LISTED ENTRIES:
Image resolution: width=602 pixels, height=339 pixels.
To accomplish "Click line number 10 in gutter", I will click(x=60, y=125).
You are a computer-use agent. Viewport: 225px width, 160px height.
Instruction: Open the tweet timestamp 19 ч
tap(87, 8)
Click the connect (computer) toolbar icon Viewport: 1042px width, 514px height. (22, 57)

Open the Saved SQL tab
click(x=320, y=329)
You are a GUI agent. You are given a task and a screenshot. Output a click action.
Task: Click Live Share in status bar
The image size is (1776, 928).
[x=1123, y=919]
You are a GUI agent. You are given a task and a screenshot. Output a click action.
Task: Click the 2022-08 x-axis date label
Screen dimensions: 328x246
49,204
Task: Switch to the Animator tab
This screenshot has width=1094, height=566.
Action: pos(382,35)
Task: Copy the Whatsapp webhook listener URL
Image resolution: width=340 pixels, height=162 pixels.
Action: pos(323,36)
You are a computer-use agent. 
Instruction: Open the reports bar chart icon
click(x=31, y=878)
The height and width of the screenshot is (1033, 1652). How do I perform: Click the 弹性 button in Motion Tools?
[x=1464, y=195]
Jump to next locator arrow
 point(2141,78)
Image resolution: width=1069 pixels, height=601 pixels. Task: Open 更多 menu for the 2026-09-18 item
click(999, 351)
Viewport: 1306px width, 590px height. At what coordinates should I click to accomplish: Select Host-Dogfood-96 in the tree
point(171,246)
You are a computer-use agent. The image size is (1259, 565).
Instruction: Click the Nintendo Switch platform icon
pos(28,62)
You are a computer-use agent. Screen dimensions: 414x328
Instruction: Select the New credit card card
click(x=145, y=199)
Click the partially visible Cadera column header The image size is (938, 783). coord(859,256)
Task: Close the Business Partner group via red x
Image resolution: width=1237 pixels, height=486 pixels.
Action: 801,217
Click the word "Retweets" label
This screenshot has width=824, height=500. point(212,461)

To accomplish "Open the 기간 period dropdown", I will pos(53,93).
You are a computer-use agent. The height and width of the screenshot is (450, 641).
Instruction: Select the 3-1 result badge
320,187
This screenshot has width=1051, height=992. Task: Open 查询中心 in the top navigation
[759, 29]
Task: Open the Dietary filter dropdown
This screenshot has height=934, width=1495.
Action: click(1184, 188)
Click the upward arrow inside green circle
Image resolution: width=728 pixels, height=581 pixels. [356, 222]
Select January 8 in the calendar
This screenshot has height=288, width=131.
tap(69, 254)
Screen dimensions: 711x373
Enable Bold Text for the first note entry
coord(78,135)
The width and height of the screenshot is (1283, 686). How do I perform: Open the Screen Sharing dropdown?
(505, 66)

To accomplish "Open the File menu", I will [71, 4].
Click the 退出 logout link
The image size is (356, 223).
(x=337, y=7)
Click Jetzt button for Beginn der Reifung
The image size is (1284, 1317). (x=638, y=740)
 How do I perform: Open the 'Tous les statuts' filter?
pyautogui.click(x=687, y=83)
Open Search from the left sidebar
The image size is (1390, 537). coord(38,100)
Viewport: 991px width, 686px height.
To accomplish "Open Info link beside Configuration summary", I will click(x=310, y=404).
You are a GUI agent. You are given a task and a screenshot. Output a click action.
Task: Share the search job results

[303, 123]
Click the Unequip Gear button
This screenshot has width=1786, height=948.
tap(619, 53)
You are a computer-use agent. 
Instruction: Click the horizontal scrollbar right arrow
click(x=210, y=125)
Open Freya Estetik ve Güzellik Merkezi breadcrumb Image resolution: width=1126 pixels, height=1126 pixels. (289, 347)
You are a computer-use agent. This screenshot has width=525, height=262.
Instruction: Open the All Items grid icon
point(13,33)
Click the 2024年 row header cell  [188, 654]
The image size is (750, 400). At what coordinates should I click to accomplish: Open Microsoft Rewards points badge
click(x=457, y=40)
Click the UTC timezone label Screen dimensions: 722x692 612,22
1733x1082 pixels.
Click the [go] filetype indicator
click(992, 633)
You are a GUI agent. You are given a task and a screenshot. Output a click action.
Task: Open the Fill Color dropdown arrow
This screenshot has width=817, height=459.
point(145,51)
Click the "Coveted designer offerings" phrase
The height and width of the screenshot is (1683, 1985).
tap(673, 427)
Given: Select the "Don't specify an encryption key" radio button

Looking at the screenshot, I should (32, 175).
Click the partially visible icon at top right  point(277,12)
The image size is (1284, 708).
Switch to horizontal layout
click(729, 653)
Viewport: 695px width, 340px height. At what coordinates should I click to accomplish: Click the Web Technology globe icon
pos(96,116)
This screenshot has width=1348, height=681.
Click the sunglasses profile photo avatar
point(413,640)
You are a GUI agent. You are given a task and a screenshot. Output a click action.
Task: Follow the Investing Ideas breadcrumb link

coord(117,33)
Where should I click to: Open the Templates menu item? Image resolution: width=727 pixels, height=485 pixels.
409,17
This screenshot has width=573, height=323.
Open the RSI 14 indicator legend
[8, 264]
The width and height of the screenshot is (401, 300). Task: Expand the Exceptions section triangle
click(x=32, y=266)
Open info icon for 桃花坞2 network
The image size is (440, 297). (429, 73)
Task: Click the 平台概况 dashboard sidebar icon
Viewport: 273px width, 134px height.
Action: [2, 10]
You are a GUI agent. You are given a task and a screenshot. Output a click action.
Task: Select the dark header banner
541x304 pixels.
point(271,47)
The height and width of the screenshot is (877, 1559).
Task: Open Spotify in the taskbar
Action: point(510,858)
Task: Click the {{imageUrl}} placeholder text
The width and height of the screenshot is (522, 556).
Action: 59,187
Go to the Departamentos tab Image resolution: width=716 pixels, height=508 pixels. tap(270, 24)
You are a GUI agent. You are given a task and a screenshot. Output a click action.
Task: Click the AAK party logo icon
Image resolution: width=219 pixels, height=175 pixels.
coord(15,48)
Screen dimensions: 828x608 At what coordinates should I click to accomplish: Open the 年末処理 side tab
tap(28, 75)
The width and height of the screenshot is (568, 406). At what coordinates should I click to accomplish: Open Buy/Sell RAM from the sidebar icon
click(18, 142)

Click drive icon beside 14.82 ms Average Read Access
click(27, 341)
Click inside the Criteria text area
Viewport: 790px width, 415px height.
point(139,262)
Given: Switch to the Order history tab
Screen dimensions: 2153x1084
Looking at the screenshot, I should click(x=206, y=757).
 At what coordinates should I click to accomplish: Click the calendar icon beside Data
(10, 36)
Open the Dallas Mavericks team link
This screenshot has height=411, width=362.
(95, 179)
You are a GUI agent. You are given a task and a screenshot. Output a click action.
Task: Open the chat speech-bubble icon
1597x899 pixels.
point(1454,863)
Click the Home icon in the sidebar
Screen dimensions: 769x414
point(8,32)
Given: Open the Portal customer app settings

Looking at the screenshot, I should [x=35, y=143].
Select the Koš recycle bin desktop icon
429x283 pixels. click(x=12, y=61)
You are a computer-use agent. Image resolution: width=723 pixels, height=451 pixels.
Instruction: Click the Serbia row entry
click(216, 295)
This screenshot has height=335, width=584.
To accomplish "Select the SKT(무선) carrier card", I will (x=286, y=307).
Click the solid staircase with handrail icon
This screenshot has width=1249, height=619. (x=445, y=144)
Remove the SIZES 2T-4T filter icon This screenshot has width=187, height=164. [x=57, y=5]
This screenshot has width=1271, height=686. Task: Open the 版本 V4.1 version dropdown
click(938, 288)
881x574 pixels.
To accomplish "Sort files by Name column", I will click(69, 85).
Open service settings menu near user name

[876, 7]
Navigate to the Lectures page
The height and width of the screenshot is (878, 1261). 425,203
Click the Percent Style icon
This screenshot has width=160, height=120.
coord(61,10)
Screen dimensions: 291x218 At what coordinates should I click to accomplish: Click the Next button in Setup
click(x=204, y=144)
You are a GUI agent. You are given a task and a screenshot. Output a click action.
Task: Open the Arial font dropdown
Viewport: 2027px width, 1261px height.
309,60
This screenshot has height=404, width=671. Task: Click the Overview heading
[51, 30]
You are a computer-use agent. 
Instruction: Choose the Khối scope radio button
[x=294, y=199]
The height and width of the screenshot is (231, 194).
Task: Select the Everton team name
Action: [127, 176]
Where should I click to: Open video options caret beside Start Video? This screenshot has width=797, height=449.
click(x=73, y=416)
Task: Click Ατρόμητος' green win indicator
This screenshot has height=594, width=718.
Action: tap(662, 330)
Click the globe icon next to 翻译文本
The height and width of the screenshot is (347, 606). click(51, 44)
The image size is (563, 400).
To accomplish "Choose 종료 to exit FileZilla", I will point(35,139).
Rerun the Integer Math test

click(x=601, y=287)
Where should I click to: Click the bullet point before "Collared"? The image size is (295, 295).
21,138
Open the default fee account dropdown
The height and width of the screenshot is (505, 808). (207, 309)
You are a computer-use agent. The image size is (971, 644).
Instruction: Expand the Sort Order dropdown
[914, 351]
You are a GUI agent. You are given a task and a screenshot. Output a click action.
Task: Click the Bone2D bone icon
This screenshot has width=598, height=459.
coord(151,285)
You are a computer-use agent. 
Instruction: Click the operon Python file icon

TASK REQUIREMENTS: Quote everything from the line containing "Viewport: 1306px width, 590px" down to the line containing "Click the partially visible Cadera", both of those lines included, keeping each line as it appears in the records.

EXERCISE ANSWER:
Viewport: 1306px width, 590px height. At what coordinates should I click to accomplish: Select Host-Dogfood-96 in the tree
point(171,246)
You are a computer-use agent. The image size is (1259, 565).
Instruction: Click the Nintendo Switch platform icon
pos(28,62)
You are a computer-use agent. Screen dimensions: 414x328
Instruction: Select the New credit card card
click(x=145, y=199)
Click the partially visible Cadera column header The image size is (938, 783). coord(859,256)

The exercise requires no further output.